■ Records for this exercise:

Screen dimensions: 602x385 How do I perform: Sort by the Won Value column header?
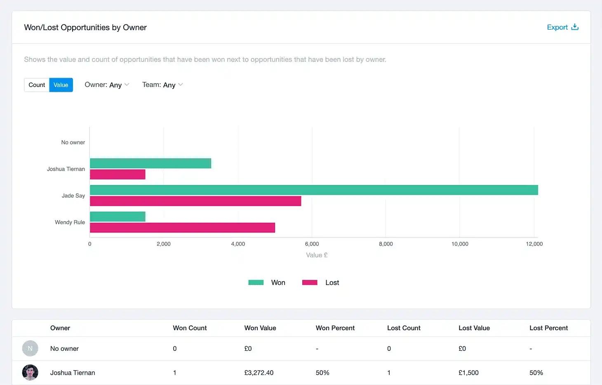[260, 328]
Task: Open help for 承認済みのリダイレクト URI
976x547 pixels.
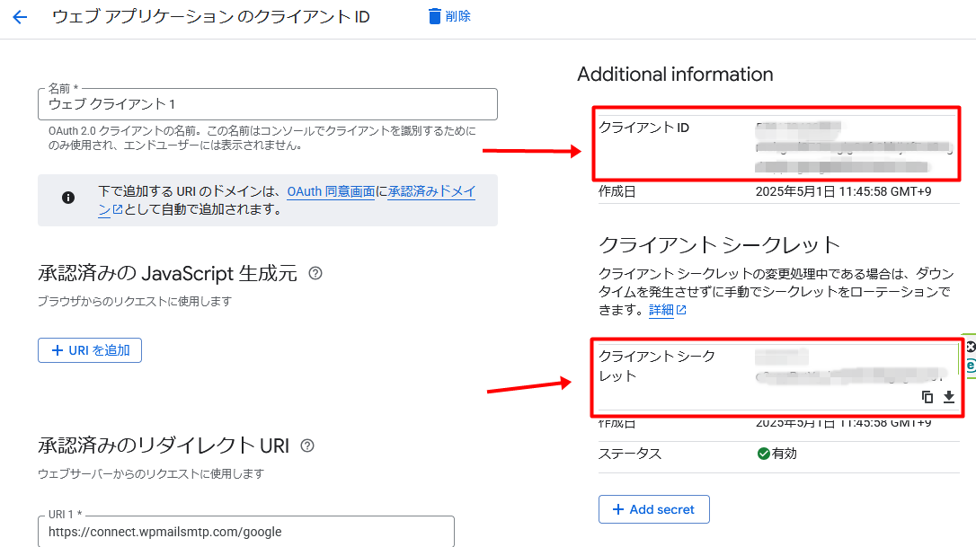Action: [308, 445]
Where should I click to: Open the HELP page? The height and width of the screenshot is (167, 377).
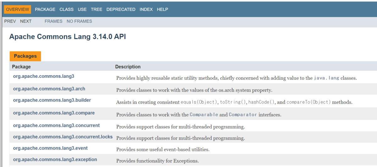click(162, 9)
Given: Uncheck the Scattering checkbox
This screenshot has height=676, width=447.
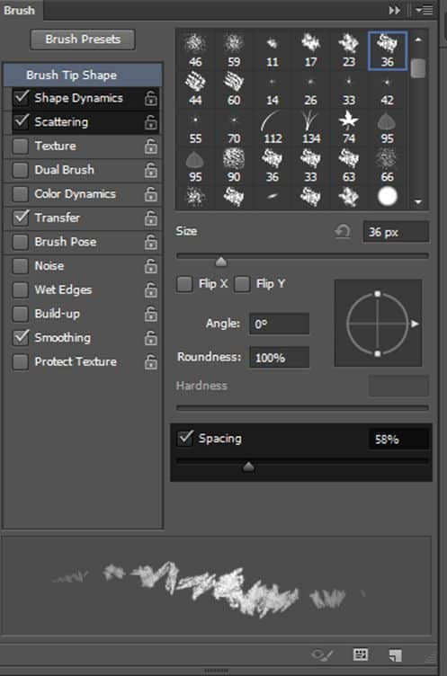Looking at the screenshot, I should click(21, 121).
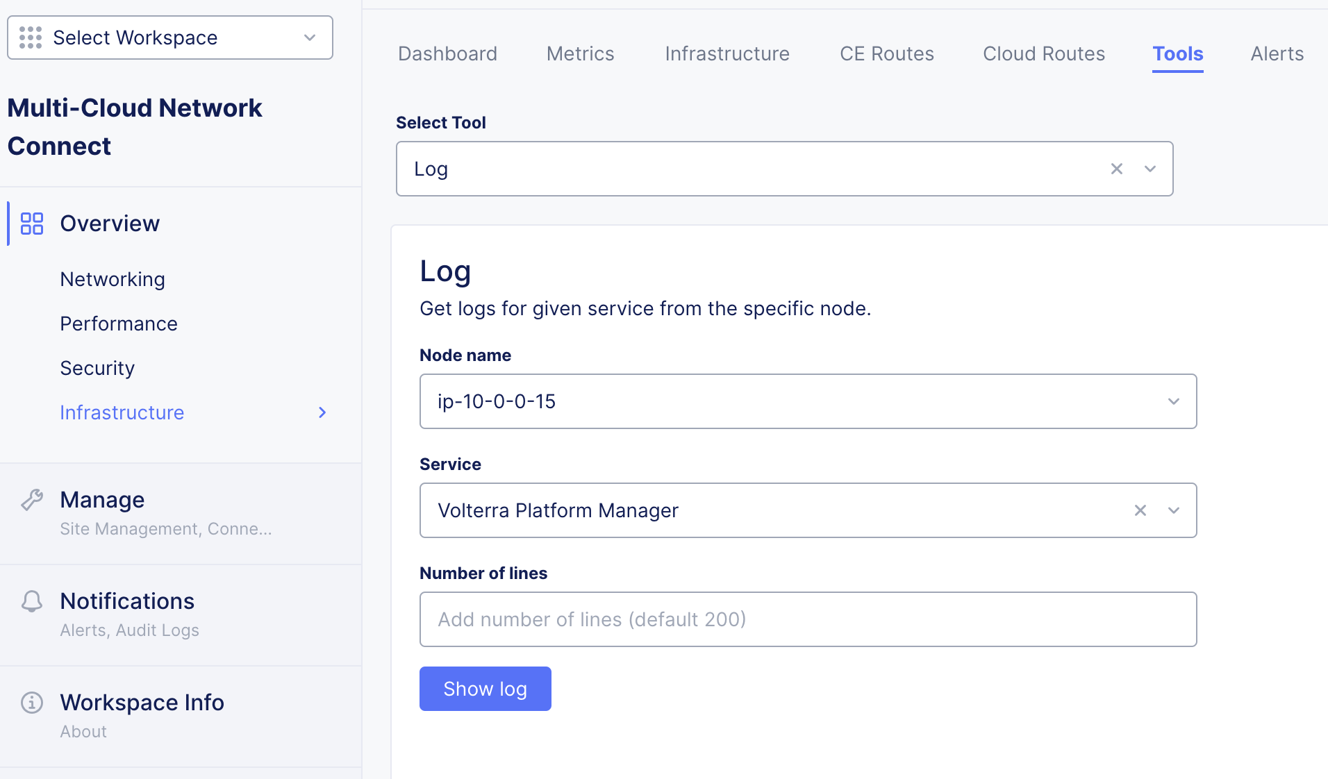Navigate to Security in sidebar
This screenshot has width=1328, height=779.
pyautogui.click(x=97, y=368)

■ What is being asked: Select every line of the items that contains the word "Open", matching case exactly.

■ Task response:
Task: Open help for 承認済みのリダイレクト URI
Where should I click to: Open the HELP page? The height and width of the screenshot is (167, 377).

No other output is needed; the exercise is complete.